Dans l’assistance, plus d’un remarque qu’on ne tient pas compte des préoccupations écologiques dans toutes ces prévisions. On parle du développement continu du pétrole et des gaz qui maintiennent les économies, en oubliant que l’environnement ne peut plus résister à ce genre d’exploitation.

Les deux invités nous disent qu’ils sont, eux aussi, des citoyens préoccupés par les problèmes environnementaux. Mais qu’en conclusion, il reste que ce sont les prix qui déterminent la consommation. Tant que l’on continue à offrir du pétrole à prix abordable, il n’y a pas de stimulus économique au développement des énergies vertes.

On dit qu’il n’y a pas de volonté politique pour changer les choses. Mais ont dit en même temps que les gouvernements ont les mains liées par le pouvoir de l’argent. Et qu’on ne peut compter sur le volontariat de la majorité des citoyens, qui vont toujours aller « au moins cher ».

Où se trouve donc la solution ? Dans les catastrophes naturelles qui vont changer le monde malgré nous ? Dans la faillite du système économique actuel ?

On n’aura pas trouvé la solution à ces problèmes fondamentaux pendant l’heure du lunch, on s’en doute bien. Mais on aura eu au moins l’occasion d’y réfléchir et de réaliser, comme le soulignait l’animateur Hugo Séguin, que « derrière cette réflexion économique se cachent plein d’enjeux importants ».
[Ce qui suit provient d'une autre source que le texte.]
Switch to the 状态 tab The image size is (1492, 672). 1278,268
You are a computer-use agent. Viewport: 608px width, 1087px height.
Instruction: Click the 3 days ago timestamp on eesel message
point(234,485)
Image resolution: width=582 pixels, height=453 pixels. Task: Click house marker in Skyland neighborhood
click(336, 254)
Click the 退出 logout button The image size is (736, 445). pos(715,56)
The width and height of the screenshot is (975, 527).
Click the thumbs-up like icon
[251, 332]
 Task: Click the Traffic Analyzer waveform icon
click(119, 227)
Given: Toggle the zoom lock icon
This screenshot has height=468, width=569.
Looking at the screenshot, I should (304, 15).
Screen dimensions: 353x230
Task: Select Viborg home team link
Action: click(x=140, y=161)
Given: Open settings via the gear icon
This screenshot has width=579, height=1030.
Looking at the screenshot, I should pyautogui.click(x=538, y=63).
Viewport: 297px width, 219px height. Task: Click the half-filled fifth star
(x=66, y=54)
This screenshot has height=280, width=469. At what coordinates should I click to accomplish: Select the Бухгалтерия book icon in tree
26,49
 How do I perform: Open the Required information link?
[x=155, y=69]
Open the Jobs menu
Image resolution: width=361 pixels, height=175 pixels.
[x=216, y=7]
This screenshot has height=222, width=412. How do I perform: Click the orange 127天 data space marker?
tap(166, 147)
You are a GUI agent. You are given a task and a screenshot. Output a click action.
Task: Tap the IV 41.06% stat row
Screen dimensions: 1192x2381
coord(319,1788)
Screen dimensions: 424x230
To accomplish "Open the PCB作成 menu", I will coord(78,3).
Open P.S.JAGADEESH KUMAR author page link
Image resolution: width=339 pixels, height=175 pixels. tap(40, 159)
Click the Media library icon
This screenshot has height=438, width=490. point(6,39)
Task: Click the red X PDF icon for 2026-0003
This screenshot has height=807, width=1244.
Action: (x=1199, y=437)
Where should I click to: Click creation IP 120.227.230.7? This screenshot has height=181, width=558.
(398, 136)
Nous prenons nos cahiers, nos sacs, nos manteaux et nous sortons de la salle. Dehors, le ciel est beau malgré la saison. Les graffitis recouvrent les bâtiments décrépis qui bientôt seront remplacés par des édifices neufs et bien éclairés, comme celui de cette nouvelle Maison du développement durable.

Il reste beaucoup de problèmes à régler sur notre planète, nous le savons. Mais, en même temps, l’herbe pousse dans les fentes du béton et la vie persiste. Comme l’espoir des humains tente de le faire.